What rapamycin does is trick the body’s cells into thinking there are few nutrients when there are, stopping growth.
And what scientists are beginning to understand is that this is not the only thing that happens.
Going back to the construction site, while it is going on, there are packages here, garbage there, but if suddenly everything has to be suspended due to lack of materials, the contractor will tell the workers that, while they arrive, clean and organize the place.
Well, it turns out that when rapamycin tricks mTOR, it does the same thing with cells: it tells them to clean themselves, as it turns out that they accumulate deposits of waste that they don’t eliminate and over time make them less efficient.
That’s basically getting old.
“The cell is cleaned and repaired because it thinks it has no supplies,” Ajai says.
What happened to Ajai’s father?
Dr. Sehgal received the admiration of the medical world and the thanks of millions who had been given longer lives by rapamycin.
He learned about mTOR and the answer to what intrigued him: why it froze time. But he did not know about the cellular cleaning that he promotes. However, even in this he was somewhat of a pioneer, doing with his body what many researchers would do – and continue to do – with animals in laboratories.
In 1998, he was diagnosed with stage IV metastatic colon cancer after a routine colonoscopy.
“After the first year of chemotherapy that he couldn’t tolerate – it was killing him – he decided to stop it and start taking rapamycin .
“He knew that it suppressed tumors; the tumor is a rebellious cell that grows without control and rapamycin prevents it. He was experimenting on himself but they had only given him six months to live, so he could not make the situation much worse,” points out his son.
“He got better. In fact, he lived a good life for 4 years , he was able to meet his grandchildren and they him.
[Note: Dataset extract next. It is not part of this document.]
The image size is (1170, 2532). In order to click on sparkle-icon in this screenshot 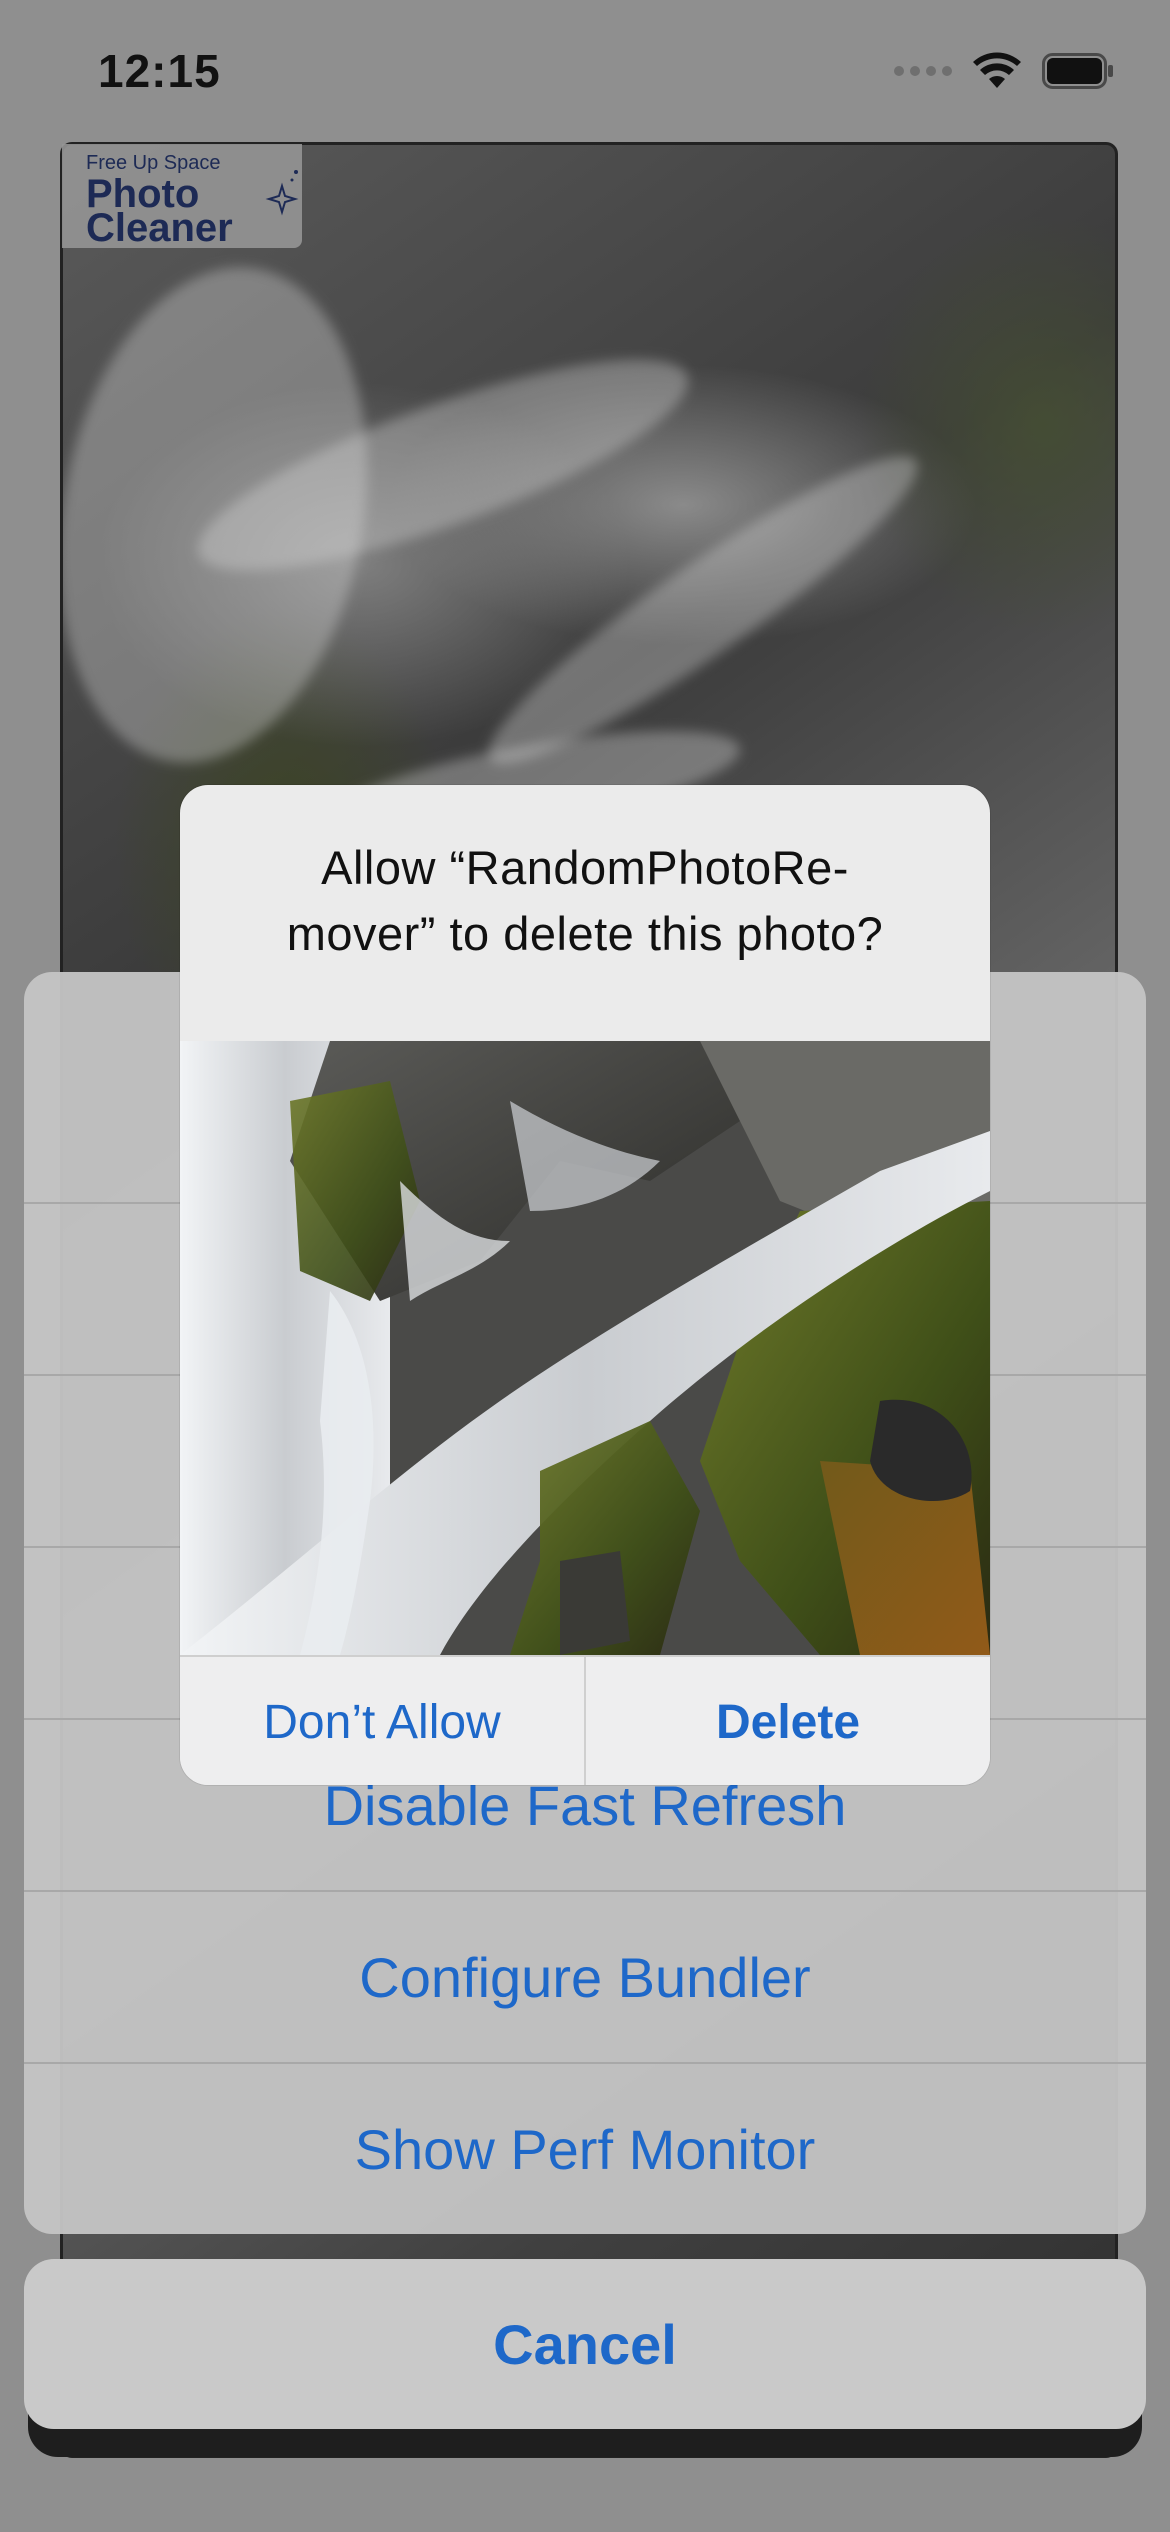, I will do `click(282, 193)`.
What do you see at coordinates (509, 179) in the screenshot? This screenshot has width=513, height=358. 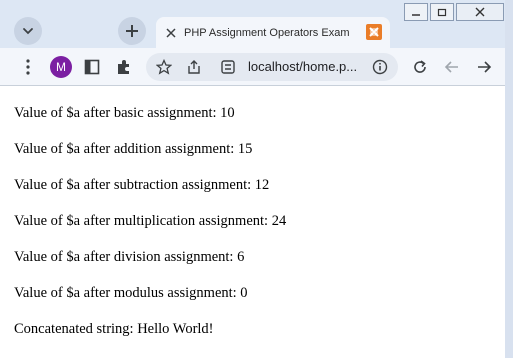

And one day, on a trip to India to give lectures, he told my mother: ‘I feel fine, but I’ll never know if it’s the rapamycin that’s keeping me alive unless I stop taking it.’
“And that he did.
“In a matter of 6 months, the cancer invaded his entire body and that was it, it was over.
“On his deathbed he told me, ‘The stupidest thing I ever did was stop taking my medicine.’ But that was his nature . He was a scientist and he needed to know.
“Also, he was trying to convince others to start clinical trials for cancer, and he was excited, well, basically what he did, because he documented everything, that’s how it was.”
” He worked to the end . The day before he died, he was writing an article in bed advocating the antitumor properties of rapamycin.”
Doctor Suren died on January 21, 2003.
The uses of rapamycin continue to multiply, as an immunosuppressant and in different types of cancer and other diseases. At this time, there are dozens of studies underway exploring its potential to lessen the negative consequences of old age.